Onderzoek van de zaak

Dit arrest is gewezen naar aanleiding van het onderzoek ter terechtzitting in hoger beroep van 24 juli 2019 en, overeenkomstig het bepaalde bij artikel 422, tweede lid, van het Wetboek van Strafvordering, naar aanleiding van het onderzoek ter terechtzitting in eerste aanleg.
De verdachte heeft hoger beroep ingesteld tegen voormeld vonnis.
Het hof heeft kennisgenomen van de vordering van de advocaat-generaal en van hetgeen door de verdachte naar voren is gebracht.

Vonnis waarvan beroep

Het hof verenigt zich met het vonnis waarvan beroep met uitzondering van de strafoplegging. In zoverre zal het vonnis worden vernietigd.

Oplegging van straf

De politierechter in de rechtbank Amsterdam heeft de verdachte voor het in eerste aanleg onder 1 en 2 bewezen verklaarde veroordeeld tot een gevangenisstraf voor de duur van drie weken.
De advocaat-generaal heeft gevorderd dat het hof het vonnis waarvan beroep zal bevestigen.
Het hof heeft in hoger beroep de op te leggen straf bepaald op grond van de ernst van de feiten en de omstandigheden waaronder deze zijn begaan en gelet op de persoon van de verdachte. Het hof heeft daarbij in het bijzonder het volgende in beschouwing genomen.
De verdachte heeft de auto van aangeefster beschadigd door één van de zijspiegels te vernielen. Door op deze wijze te handelen, heeft de verdachte overlast en schade veroorzaakt en heeft hij er blijk van gegeven geen respect te hebben voor andermans eigendommen.
Daarnaast heeft de verdachte zich schuldig gemaakt aan het aanwezig hebben van 41,1 gram heroïne. Harddrugs vormen een ernstig gevaar voor de volksgezondheid en het gebruik ervan is bezwarend voor de samenleving, niet in de laatste plaats vanwege de daarmee gepaard gaande criminaliteit.
Gelet op de LOVS-oriëntatiepunten en wat het hof in vergelijkbare zaken heeft opgelegd, ziet het hof gronden om de verdachte een taakstraf op te leggen. Het hof heeft rekening gehouden met het feit dat de verdachte suikerziekte heeft, maar ziet daarin geen beletsel om een taakstraf op te leggen.
Blijkens een de verdachte betreffend uittreksel uit de Justitiële Documentatie van 11 juli 2019 is hij niet eerder strafrechtelijk veroordeeld.
Het hof acht, alles afwegende, een taakstraf van na te melden duur passend en geboden.

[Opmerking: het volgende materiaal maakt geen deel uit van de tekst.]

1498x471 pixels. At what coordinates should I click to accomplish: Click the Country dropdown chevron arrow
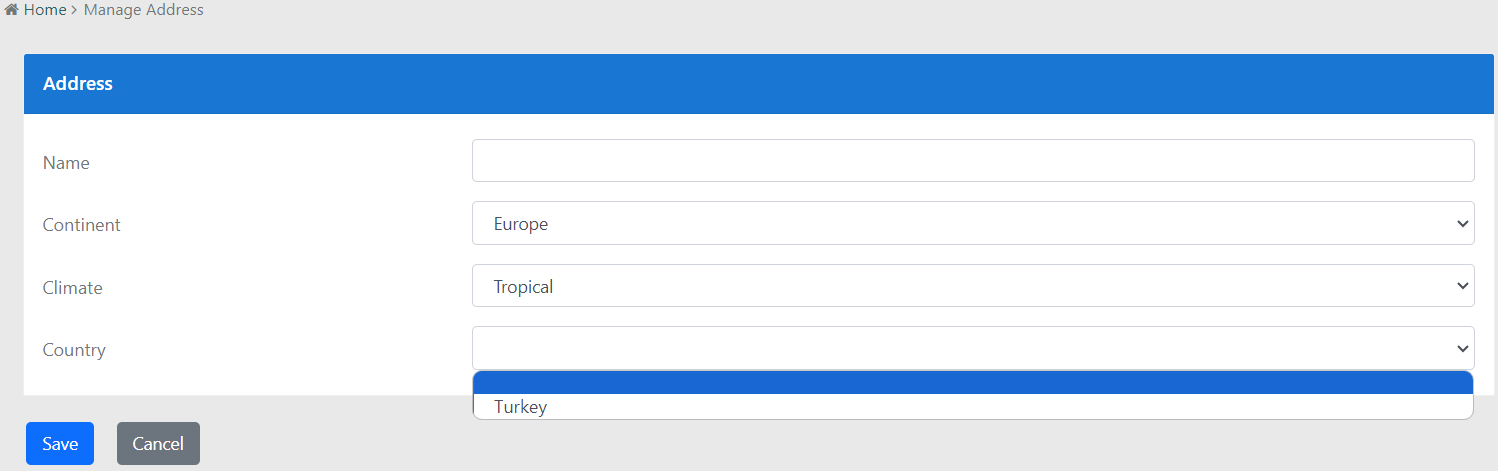coord(1463,349)
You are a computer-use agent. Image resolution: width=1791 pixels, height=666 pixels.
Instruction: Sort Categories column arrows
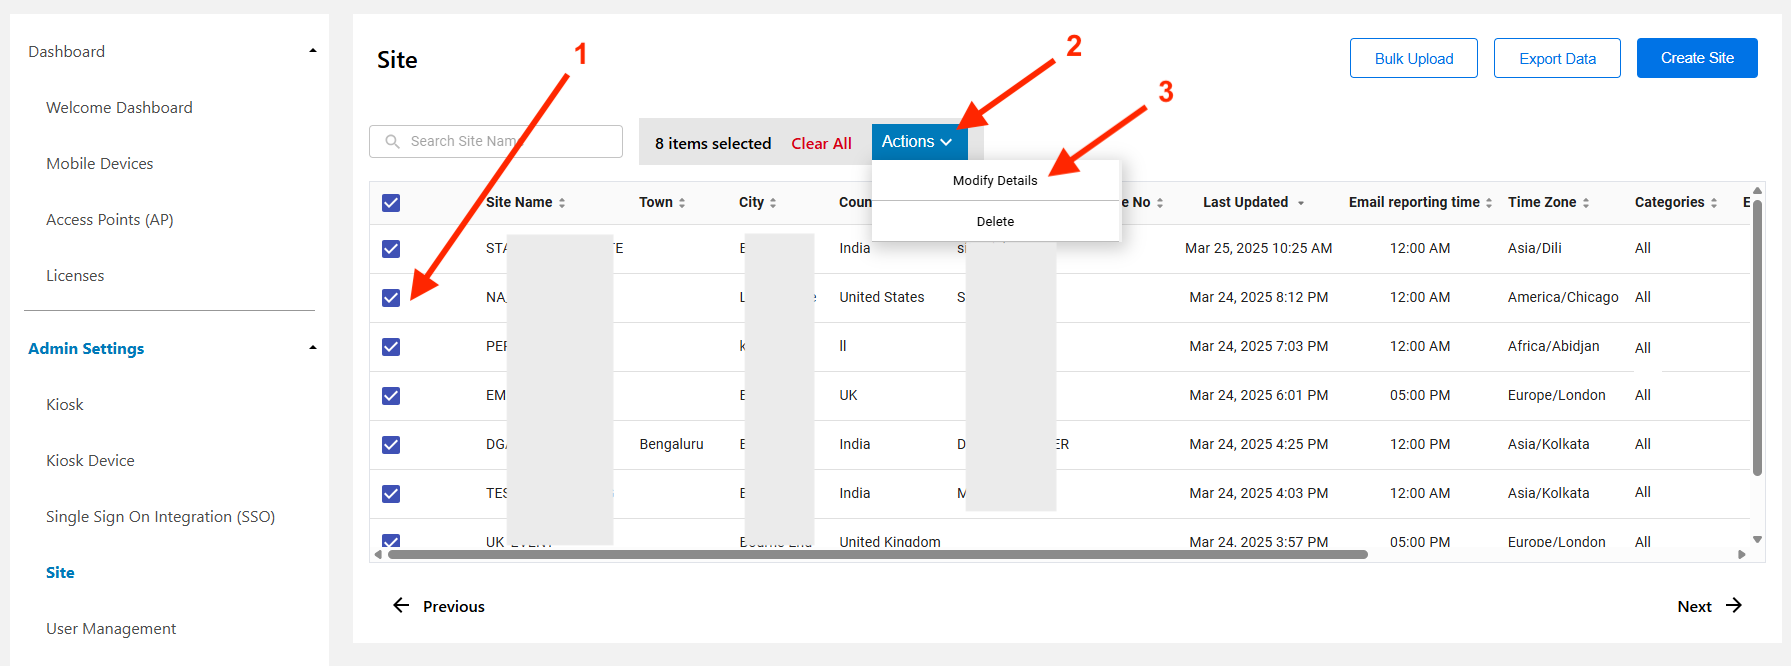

Toepasselijke wettelijke voorschriften

Aan de door de rechtbank toepasselijk verklaarde wettelijke voorschriften worden toegevoegd de artikelen 22c, 22d en 36f van het Wetboek van Strafrecht.
Deze wettelijke voorschriften worden toegepast zoals geldend ten tijde van het bewezen verklaarde.

BESLISSING

Het hof:
Vernietigt het vonnis waarvan beroep ten aanzien van de opgelegde gevangenisstraf en doet in zoverre opnieuw recht.
Veroordeelt de verdachte tot een
taakstrafvoor de duur van
80 (tachtig) uren, indien niet naar behoren verricht te vervangen door
40 (veertig) dagen hechtenis.
Bevestigt het vonnis waarvan beroep voor het overige, met inachtneming van het hiervoor overwogene.
Dit arrest is gewezen door de meervoudige strafkamer van het gerechtshof Amsterdam, waarin zitting hadden mr. P.F.E. Geerlings, mr. H.A. van Eijk en mr. M.R. Cox, in tegenwoordigheid van C.N. Aalders, griffier, en is uitgesproken op de openbare terechtzitting van dit gerechtshof van 7 augustus 2019.
Mr. M.R. Cox is buiten staat dit arrest mede te ondertekenen.